SELECTED EXTRACT =>
════

I was the substitute pharmacist at John’s store because his partner Leo was on vacation. As I was watching John’s interaction with 78-year-old Gladys disintegrate into a shouting match, I was relieved when pharmacy technician Monica told me to let John know (when he was done with Gladys) that his wife was on line 2.
I quickly walked over and told John that his wife was waiting on the phone and that I would take care of his situation with Gladys. When John got off the phone, he wondered aloud: “Where did Mrs. Tomczak go?”
“Oh, she’s gone. I fixed her up.”
“Did she bite your head off as well?” John asked in a confused tone.
“Are you kidding? She is super sweet! Did you know that she is heading to a bridge tournament? I guess she is a master player.”
“Wait, how in the…I mean …here she jumps down my throat…wait, what? I mean…how did you…?”
“Oh, I started with one simple sentence: ‘Don’t worry Mrs. Tomczak, I’ll make sure you get your medicine right away!’. From there, it was a piece of cake.”
“All I was trying to do was explain to her the steps we had to take to get her prescription approved, and she jumps down my throat, that’s not even fair!” John blurted out in a sort of jealous tone.

════

Dataset entries =>
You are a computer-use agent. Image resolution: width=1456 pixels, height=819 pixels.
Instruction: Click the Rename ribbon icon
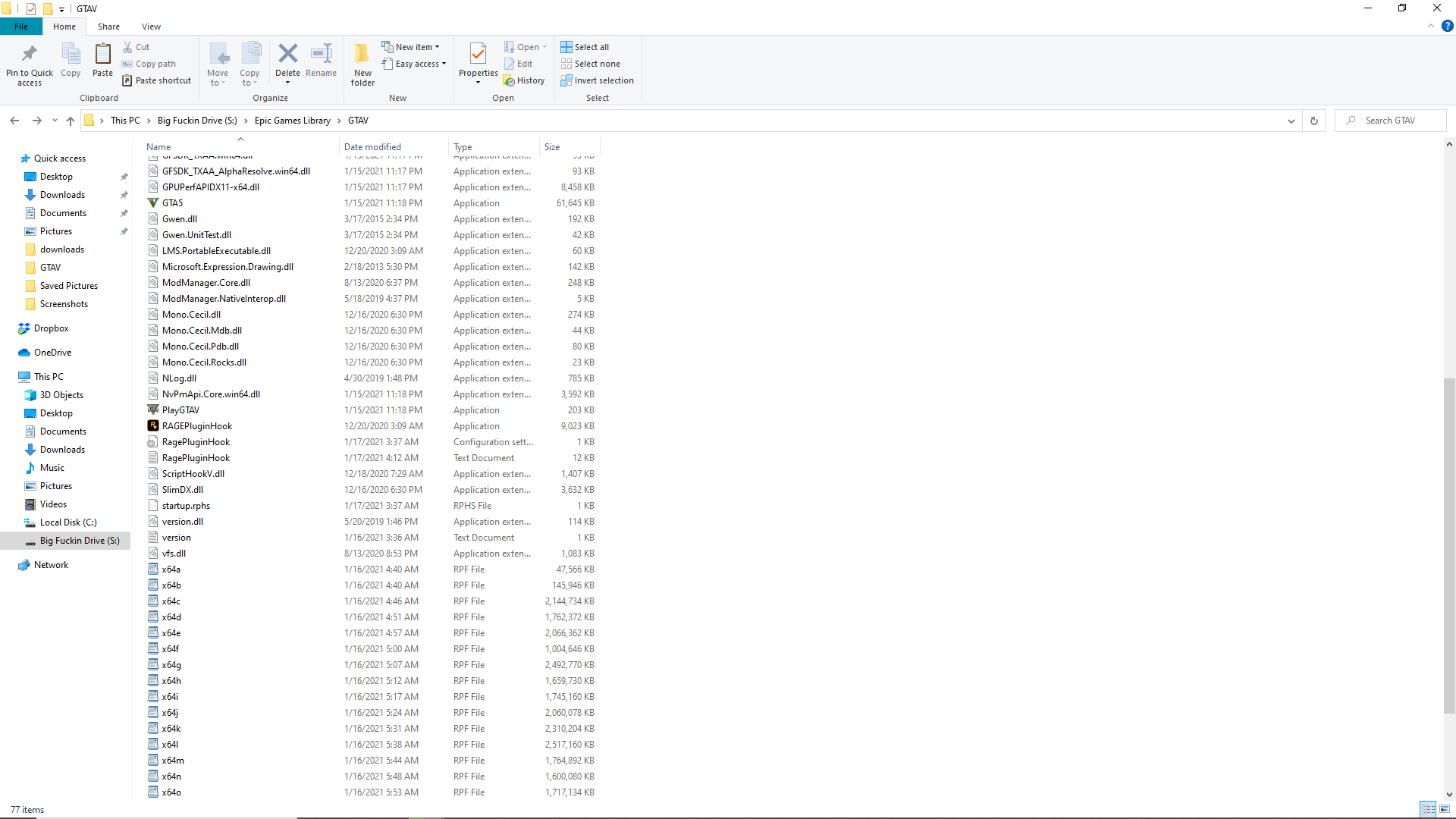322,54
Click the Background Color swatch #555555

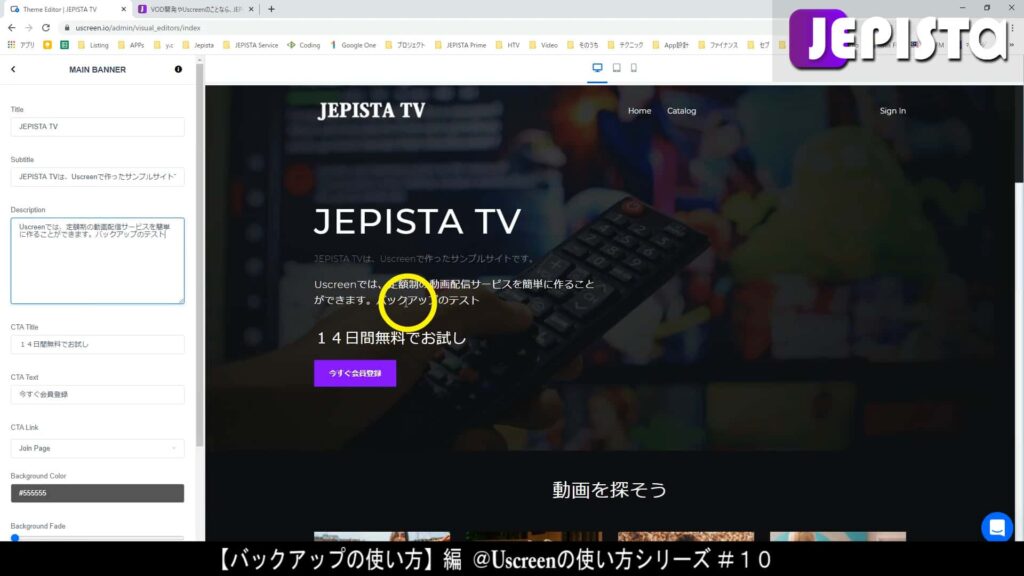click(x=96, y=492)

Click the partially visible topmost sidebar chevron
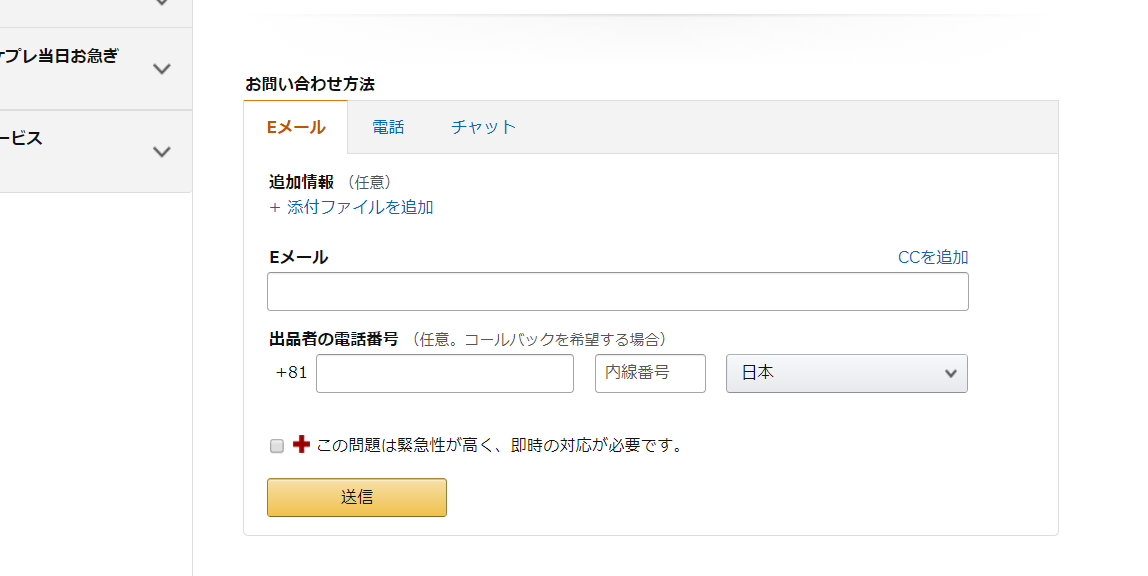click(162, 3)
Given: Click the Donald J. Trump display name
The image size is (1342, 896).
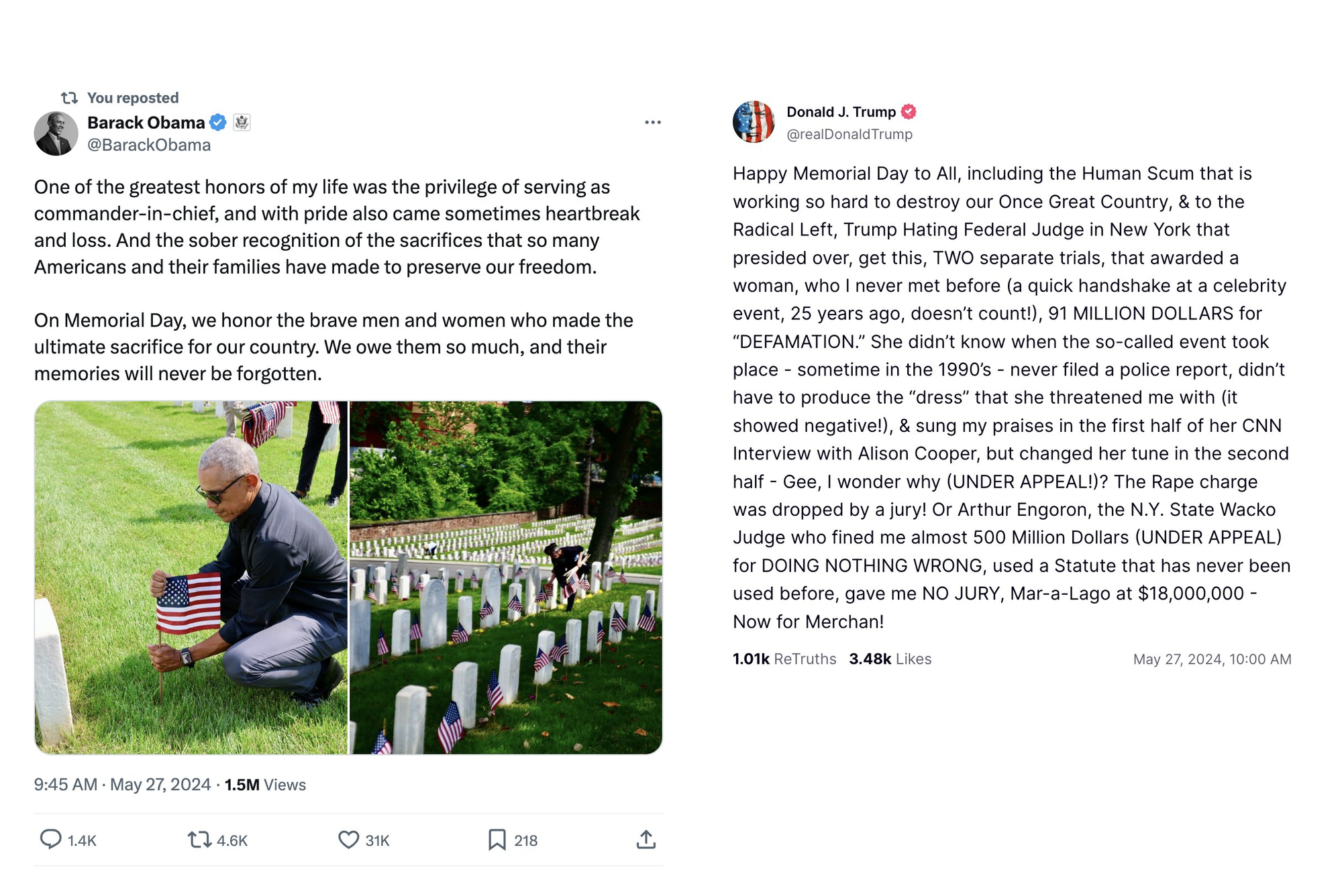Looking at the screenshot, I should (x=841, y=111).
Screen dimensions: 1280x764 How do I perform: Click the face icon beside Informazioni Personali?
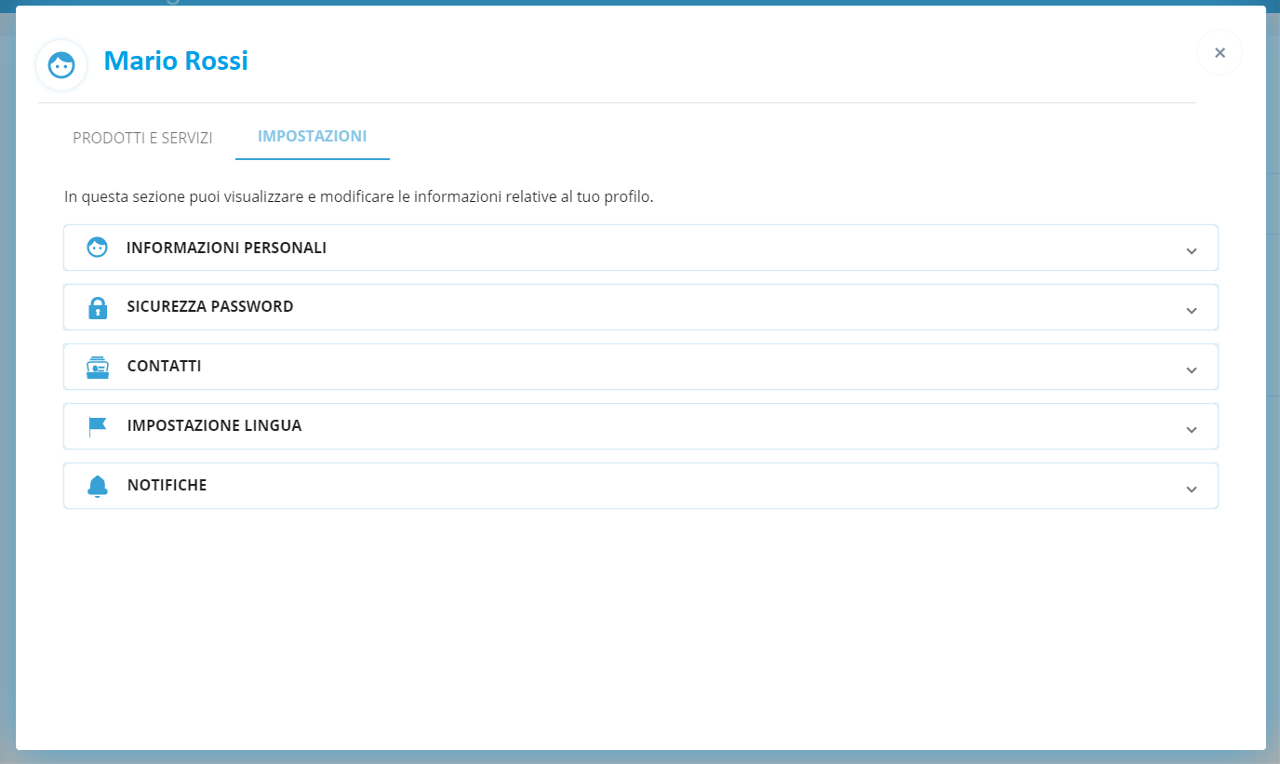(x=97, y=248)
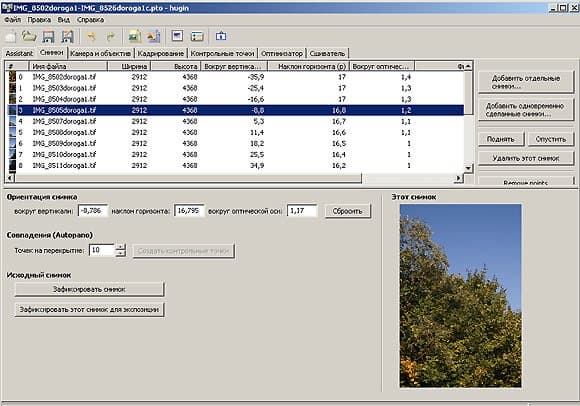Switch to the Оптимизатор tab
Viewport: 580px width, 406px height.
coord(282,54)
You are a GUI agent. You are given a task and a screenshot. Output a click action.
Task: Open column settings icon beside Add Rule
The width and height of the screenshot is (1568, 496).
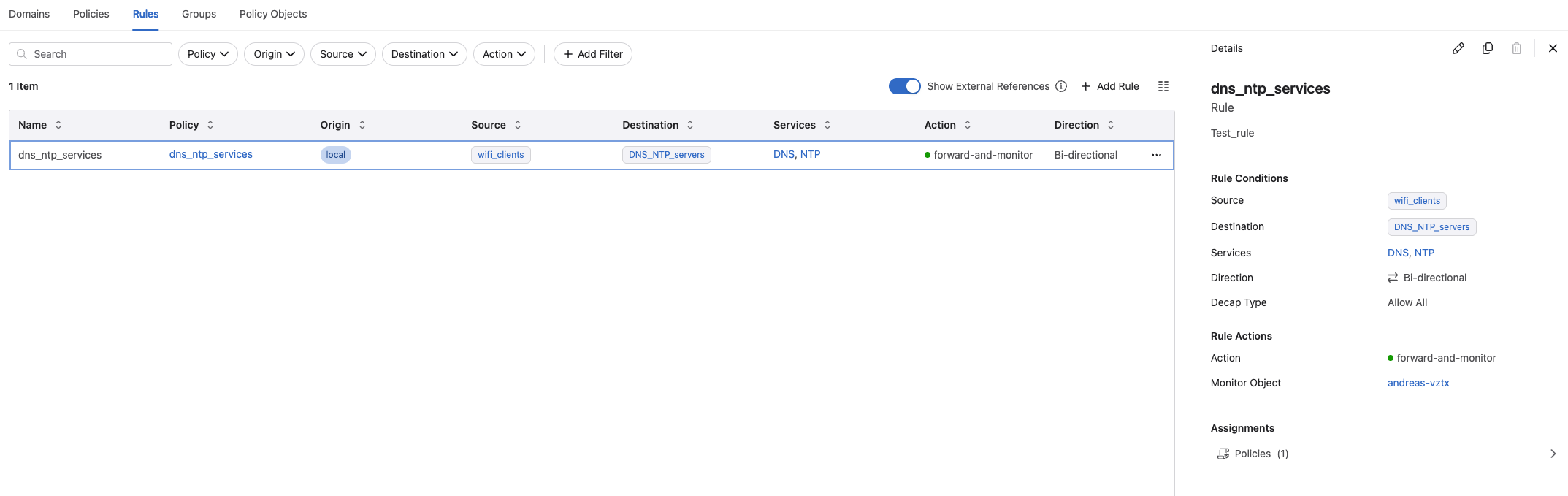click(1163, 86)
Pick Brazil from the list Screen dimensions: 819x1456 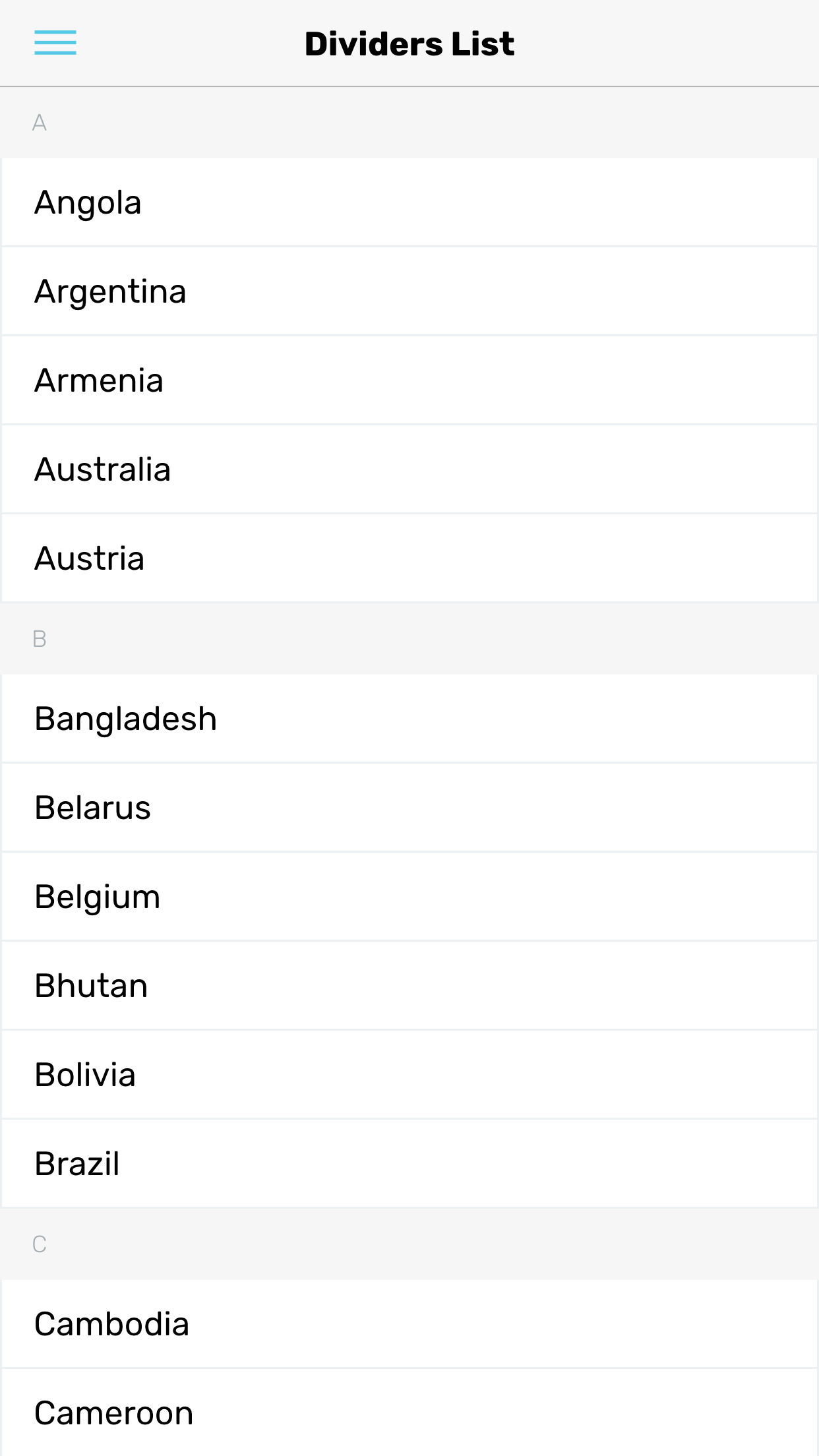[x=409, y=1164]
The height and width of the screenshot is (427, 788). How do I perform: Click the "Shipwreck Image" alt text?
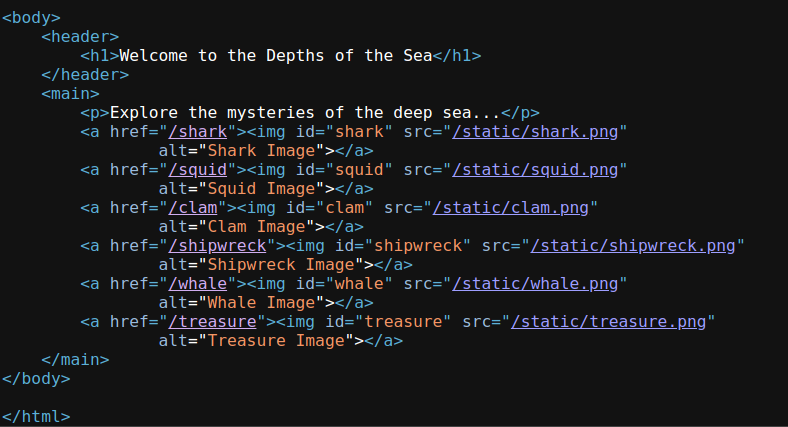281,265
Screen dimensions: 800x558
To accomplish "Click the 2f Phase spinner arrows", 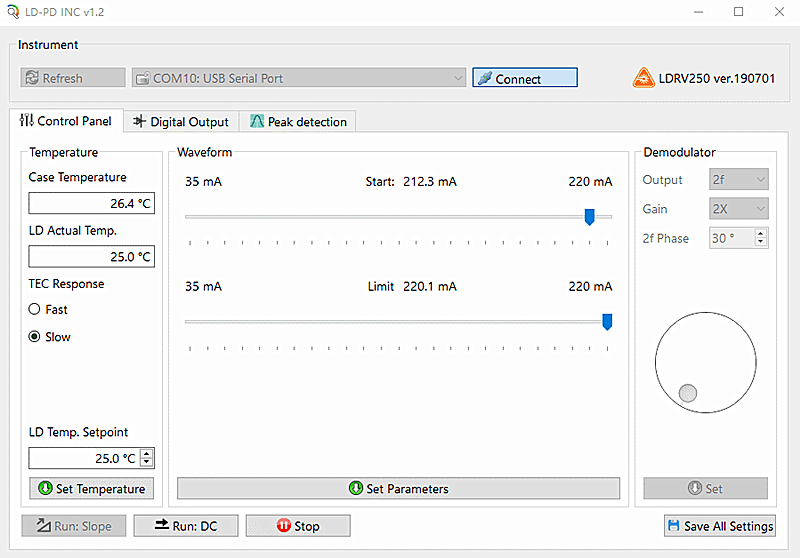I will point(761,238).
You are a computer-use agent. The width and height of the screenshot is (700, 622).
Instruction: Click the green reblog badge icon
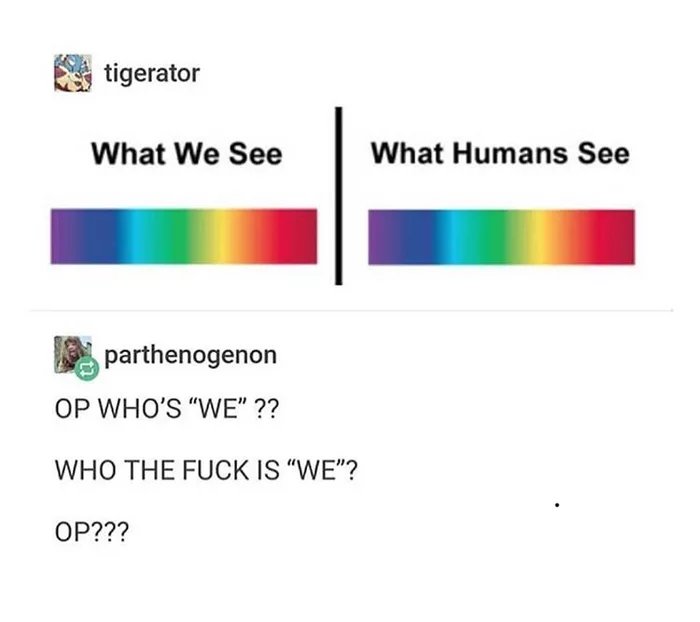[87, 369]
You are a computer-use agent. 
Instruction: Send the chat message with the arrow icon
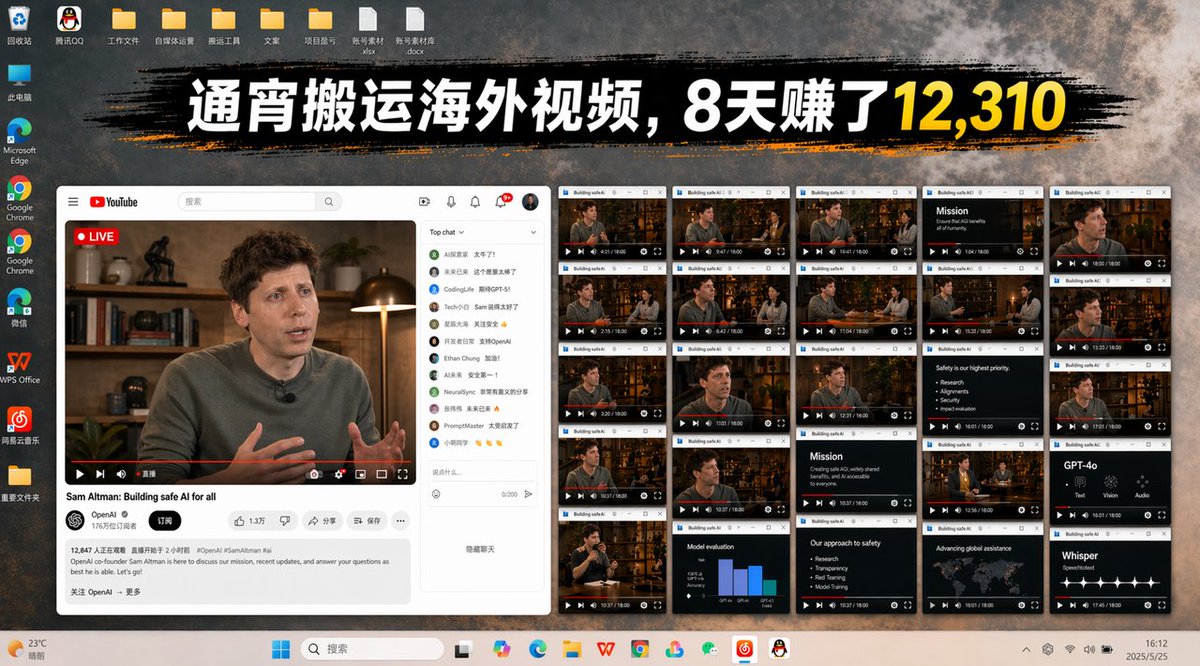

════

QUESTIONS ON THE MATERIAL =>
• A. In the pharmacy story, why was the narrator filling in as pharmacist at John's store?
• B. Extend the pharmacy story past its final line.
The rows play no part in any of this.

ANSWERS FOR THIS EXERCISE =>
• A. John's partner Leo was on vacation.

• B.
“I noticed you did that even after she said: ‘I cannot go without my heart pills’. Why did you feel the need to go into such an oratory about all the things that you had to do to get her prescription filled anyway?”
“Well, the customer has the right to know what is involved in the process…” he answered confidently.
“Oh shut up, I’ve been working with people since you were five years old! Why did you REALLY do it?” I said in my best joking voice, although I wasn’t joking.
“Well, … I guess I wanted to let her know why the process was taking so much time?”
“Strike two!” I said setting him up for the punch line.
“Ok, you’re such a genius, you tell me!” he demanded; obviously getting a little irritated with me.
“You did it because you wanted to hear those two guys!” I said with a smile.
“What?!? What two guys?”
“You know, like in a King Arthur movie where the two guys come out with those cool trumpets that go ‘Ta Ta Ta Ta’. You wanted to hear those two guys!”
He was stunned so I continued.
“Listen, John, it’s deep in our DNA to want recognition for our efforts. It’s called the EGO. Here’s the hang-up with that, the customer always has TWO problems: The original problem, and their fear that the problem cannot or will not be solved. Gladys telegraphed that to you loud and clear, and you just blew past it.”
“Are you trying to say that I’m full of myself?” he stated with a piercing stare.
“Oh no, I just think we all want to develop a reputation as a person who can get things done, and we believe that by ‘sharing’ all of the things we have to do to accomplish a given task, it will somehow enhance that reputation.
The reality is that it detracts from it. Your ‘speech’ makes people either scared (as in Gladys’ case) that it is too complicated for you, or it sends the message that you are put out by having to deal with their problem. Just like you did when you blew it with Missy.”
“Missy? What are you talking about now?”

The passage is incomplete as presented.